Hepsi de sonunda geldi, yeni yaratılan Fetö örgütüne bağlandı. Hrant Dink cinayetinin katili Ogün Samast’ın serbest bırakılması, aklı başında kesimleri derinden endişeye sürükledi. Aynı tarihlerde yaşanan Papaz Santoro cinayetinin katili Oğuzhan Akdin, Danıştay 2. Dairesi Başkanı Mustafa Yücel Özbilgin’in katili Alparslan Arslan, Malatya Zirve Kitabevi baskınında insanların boğazlarını keserek öldüren katiller de serbest bırakılacak mı acaba diye sorgulanmaya başlandı. Tarihler, 5 Şubat 2006’yı gösterdiğinde, Türkiye’nin uluslararası imajına büyük ölçüde zarar veren bir suikast yaşandı. Daha 16’sında olan Oğuzhan Akdin, Trabzon Santa Maria Katolik Kilisesi Rahibi Santoro’yu kilisede dua ettiği sırada öldürdü.
Türkiye, 17 Mayıs 2006 tarihinde, Alparslan Arslan tarafından Danıştay 2. Dairesi’ne gerçekleştirilen silahlı saldırıyla sarsıldı. Daire Başkanı Mustafa Yücel Özbilgin şehit olmuş, 4 üye ise yaralanmıştı. Malatya’da 18 Nisan 2007’de Hristiyan içerikli kitap dağıtımı yapan Zirve Yayınevi’nde çalışan Alman uyruklu Tilmann Ekkehart Geske ile Necati Aydın ve Uğur Yüksel, boğazları kesilerek öldürüldü. Zanlılardan Salih Gürler, Cuma Özdemir, Hamit Çeker ve Abuzer Yıldırım olay yerinde yakalandı. Üçüncü katın penceresinden kaçmak isterken düşerek yaralanan Emre Günaydın, tedavisinin ardından çıkarıldığı mahkemece tutuklandı.
Siyasetçilerin oy devşirme uğruna toplumda yarattığı ayrışmalar, zıtlaşmalar, birilerinin gözüne girmek, bir yerlerden nemalanmak isteyen serserilerin, meczupların arka arkaya cinayetler işlemesine yol açmıştı. Geçmişte de aynı şekilde gazeteciler Abdi İpekçi, Çetin Emeç, Uğur Mumcu, Musa Anter, akademisyen yazar siyasetçi Ahmet Taner Kışlalı, Siyaset Bilimci Bahriye Üçok, yazar Turan Dursun, Necip Haplemitoğlu...
Bir anda anımsayıverdiklerimiz.
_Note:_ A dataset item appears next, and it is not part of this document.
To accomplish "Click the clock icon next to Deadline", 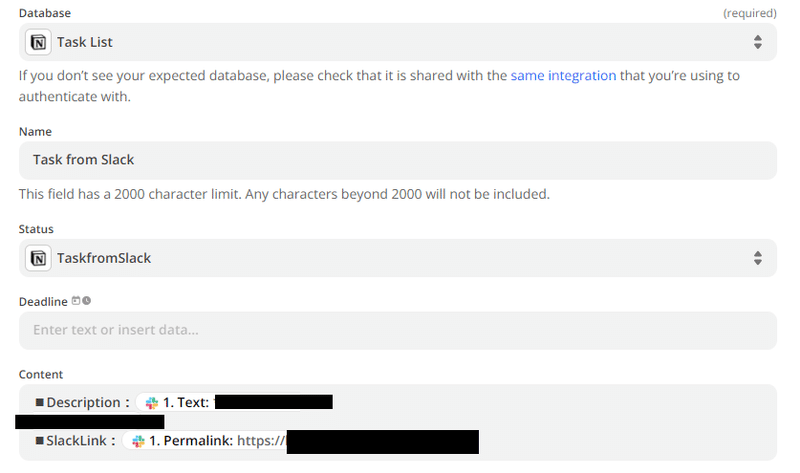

Tabi ki, daha geçtiğimiz yıl katledilen Ülkü Ocakları eski genel başkanı Sinan Ateş cinayeti de hiç bir zaman unutulmayacaktır. Ne şekilde olursa olsun insan öldüren, cinayet işleyen katillere gösterilecek en küçük hoş görü, toplumumuzda tedavisi çok güç yaraların açılmasına neden olacağından, bunlara fırsat tanınmaması gerektiğini düşünüyorum.